Live cattle futures lost ground for the second week in a row, as they dropped 1.38% for the week. Cash cattle trade ranged from $133-135.50, $3-$4 lower than the week previous. Choice boxed beef was down 0.2% for the week, with Select down 1.8%. Choice had become the most expensive since July 2015 before retreating this week. The Ch/Se spread has widened to $25.72 as larger slaughter is making choice cattle harder to find. Weekly beef production was down 1.4% from last week and up only 0.8% from the same week in 2016. Year to date production is now up 4.0% on 5.7% more slaughter. Estimated carcass weight was down to 795#, as it is now 19# lower than this time last year. Actual slaughter data for the week of April 30 showed dressed weights of 786#, down 3.56% from last year. The Commitment of Traders report showed the big spec funds adding an additional 3,743 contracts last week to their huge net long in cattle. They were net long 129,845 lots as of Tuesday night.

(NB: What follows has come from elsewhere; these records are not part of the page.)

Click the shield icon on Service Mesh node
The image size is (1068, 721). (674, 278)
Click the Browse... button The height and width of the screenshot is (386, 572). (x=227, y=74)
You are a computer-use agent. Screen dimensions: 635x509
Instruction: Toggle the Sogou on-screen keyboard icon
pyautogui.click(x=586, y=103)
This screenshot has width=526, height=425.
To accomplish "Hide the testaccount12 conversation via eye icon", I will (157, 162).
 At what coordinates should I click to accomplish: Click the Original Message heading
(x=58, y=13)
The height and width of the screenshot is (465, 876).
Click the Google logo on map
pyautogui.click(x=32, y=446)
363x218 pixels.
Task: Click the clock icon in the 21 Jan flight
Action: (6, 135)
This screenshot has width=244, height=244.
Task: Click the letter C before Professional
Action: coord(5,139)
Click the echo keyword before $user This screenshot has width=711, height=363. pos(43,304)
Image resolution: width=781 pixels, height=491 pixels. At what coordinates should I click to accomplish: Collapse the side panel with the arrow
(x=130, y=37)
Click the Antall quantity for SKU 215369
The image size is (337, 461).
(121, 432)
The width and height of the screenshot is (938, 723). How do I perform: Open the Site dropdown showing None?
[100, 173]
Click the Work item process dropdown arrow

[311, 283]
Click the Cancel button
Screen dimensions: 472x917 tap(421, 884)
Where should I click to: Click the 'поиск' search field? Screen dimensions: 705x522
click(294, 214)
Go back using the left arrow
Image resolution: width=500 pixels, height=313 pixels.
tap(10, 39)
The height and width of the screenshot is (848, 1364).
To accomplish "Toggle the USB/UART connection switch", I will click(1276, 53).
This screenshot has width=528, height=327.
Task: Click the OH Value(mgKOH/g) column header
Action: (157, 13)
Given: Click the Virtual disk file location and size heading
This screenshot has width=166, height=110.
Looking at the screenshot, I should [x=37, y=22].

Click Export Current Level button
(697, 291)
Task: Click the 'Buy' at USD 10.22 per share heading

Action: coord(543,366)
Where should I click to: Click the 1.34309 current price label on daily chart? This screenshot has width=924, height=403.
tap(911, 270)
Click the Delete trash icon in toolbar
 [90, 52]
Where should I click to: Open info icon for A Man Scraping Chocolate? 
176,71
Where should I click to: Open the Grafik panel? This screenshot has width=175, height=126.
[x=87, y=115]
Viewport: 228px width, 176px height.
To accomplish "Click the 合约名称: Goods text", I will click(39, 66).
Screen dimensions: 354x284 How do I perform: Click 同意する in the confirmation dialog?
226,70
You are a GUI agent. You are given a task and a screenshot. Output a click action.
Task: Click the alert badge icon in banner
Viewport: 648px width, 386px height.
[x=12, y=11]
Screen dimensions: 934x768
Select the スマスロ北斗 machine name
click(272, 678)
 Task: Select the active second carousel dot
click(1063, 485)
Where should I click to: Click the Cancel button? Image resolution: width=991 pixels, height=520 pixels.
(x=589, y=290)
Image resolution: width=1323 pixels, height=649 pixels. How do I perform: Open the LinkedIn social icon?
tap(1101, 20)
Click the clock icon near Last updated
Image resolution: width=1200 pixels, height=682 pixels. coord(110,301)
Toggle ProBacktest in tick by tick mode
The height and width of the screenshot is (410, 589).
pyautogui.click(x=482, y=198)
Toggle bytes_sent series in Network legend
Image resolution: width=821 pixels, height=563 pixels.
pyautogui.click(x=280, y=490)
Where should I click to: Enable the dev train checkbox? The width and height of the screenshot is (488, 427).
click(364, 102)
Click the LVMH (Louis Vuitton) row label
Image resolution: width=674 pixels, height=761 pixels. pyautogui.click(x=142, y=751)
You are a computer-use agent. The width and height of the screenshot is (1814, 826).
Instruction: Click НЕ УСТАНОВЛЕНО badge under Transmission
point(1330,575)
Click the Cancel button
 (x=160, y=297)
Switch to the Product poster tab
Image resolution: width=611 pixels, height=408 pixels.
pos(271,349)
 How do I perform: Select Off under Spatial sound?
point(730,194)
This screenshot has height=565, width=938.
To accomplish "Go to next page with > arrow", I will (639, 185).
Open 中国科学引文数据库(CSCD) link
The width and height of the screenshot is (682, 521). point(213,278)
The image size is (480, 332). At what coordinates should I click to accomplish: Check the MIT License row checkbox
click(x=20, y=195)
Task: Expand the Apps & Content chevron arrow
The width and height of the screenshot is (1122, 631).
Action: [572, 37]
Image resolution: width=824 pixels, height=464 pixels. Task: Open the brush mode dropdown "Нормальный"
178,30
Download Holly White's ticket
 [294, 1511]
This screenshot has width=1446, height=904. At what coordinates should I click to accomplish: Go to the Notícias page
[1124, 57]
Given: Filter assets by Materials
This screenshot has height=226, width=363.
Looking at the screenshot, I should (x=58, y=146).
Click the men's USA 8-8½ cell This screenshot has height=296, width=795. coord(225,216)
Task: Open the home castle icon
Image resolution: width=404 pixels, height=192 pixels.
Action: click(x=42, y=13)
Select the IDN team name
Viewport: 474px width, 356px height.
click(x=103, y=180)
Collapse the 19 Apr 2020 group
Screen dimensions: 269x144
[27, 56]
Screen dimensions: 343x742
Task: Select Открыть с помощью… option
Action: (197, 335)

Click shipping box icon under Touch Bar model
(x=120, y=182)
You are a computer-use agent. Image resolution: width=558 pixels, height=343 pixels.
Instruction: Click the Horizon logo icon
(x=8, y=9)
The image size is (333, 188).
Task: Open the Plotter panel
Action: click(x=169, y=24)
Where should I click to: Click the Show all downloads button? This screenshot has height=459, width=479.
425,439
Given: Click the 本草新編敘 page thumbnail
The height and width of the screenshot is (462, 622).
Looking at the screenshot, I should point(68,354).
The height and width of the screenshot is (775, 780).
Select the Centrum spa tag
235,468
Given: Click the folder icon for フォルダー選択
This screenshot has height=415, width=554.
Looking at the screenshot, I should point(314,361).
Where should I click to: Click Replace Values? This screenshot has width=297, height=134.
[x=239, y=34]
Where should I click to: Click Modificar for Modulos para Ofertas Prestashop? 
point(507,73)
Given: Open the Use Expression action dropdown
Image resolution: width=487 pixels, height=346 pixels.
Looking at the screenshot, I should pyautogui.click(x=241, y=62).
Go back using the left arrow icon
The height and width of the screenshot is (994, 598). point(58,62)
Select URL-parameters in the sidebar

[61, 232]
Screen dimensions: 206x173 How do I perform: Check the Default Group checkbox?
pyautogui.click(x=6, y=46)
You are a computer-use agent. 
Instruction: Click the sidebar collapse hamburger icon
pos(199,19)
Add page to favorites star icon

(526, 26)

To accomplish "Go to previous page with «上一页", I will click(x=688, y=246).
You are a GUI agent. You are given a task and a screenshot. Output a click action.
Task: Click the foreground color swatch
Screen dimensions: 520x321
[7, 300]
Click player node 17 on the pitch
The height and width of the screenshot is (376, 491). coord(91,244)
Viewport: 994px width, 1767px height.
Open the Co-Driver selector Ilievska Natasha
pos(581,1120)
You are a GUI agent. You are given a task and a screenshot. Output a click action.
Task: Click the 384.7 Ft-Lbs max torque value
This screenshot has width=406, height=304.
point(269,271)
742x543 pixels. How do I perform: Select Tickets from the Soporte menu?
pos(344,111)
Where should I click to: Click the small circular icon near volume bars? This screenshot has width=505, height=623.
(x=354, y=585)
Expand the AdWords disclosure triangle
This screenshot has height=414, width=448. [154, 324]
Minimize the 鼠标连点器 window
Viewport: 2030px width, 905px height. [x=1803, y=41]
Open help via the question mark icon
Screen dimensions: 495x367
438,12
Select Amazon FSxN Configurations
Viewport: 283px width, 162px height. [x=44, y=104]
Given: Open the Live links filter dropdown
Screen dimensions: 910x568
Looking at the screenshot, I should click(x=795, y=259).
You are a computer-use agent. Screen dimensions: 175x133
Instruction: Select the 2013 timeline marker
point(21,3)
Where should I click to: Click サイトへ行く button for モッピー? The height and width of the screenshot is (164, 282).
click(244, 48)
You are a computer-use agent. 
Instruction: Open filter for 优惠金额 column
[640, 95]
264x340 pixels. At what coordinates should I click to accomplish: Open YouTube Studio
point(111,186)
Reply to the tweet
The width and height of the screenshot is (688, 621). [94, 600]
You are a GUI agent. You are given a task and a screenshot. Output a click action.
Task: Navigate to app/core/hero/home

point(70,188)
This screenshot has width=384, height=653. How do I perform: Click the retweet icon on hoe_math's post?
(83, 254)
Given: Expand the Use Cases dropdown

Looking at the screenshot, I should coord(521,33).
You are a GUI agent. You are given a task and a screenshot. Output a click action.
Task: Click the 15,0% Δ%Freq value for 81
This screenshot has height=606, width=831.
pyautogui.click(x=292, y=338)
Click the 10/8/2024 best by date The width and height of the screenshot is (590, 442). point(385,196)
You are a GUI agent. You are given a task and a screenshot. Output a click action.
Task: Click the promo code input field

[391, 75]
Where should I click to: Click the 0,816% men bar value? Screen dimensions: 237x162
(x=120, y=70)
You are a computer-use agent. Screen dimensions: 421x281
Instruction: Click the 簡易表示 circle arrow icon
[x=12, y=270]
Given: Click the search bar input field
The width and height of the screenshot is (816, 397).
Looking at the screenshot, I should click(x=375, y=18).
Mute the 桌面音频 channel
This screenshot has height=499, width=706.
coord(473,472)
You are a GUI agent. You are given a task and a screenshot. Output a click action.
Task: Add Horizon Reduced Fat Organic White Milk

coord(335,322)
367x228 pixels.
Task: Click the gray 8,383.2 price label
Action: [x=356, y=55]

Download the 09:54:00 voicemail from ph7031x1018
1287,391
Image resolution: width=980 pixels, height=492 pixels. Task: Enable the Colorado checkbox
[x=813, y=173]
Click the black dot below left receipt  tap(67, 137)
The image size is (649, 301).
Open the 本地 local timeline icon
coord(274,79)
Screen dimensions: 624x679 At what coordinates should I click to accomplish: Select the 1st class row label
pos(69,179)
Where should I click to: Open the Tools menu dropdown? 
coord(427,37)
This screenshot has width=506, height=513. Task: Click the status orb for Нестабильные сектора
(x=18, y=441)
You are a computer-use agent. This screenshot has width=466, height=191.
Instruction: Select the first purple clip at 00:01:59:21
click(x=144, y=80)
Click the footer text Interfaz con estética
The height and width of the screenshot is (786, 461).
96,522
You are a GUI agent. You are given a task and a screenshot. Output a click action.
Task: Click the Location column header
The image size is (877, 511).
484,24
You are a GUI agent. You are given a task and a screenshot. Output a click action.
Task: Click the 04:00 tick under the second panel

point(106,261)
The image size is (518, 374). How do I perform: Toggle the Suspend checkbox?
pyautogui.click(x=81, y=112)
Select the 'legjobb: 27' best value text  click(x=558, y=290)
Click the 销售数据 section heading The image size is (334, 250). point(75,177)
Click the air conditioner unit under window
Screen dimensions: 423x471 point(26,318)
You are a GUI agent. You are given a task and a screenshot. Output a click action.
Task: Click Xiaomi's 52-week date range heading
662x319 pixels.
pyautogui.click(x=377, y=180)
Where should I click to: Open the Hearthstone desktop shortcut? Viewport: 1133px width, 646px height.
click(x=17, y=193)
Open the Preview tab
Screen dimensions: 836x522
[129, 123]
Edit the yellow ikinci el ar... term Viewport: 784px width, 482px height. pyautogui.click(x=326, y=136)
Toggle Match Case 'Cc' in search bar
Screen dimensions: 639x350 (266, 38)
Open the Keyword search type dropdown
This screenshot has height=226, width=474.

Lean hog futures rose another 1.99% this week. The CME Lean Hog index rose to $74.92 on Friday, up $5.80/cwt from the previous Friday. The index had gained $6.88 the previous week. Weekly estimated FI slaughter (including Saturday) of 2.249 million head was down 0.4% from the previous week but 6.3% larger than the same week in 2016. Pork production YTD is now 2.4% larger than last year. Weekly production was 6.4% larger than the same week in 2016.  We expect weekly slaughter to drop seasonally into July, but with most weeks still above the comparable year ago week. The USDA pork carcass value was up 4.77% for the week, going home at $87.26 per hundredweight.   

Market Watch

This week consists of the “usual” weekly Export Inspections report on Monday morning and Crop Progress on Monday afternoon.  The regular USDA Export Sales report is scheduled for Thursday. On Monday the USDA will release the Cold Storage report, followed by the Cattle on Feed on Friday. In addition, May Feeder Cattle futures expire on Thursday. Friday will mark the beginning of a 3-day holiday weekend, with Memorial Day the following Monday.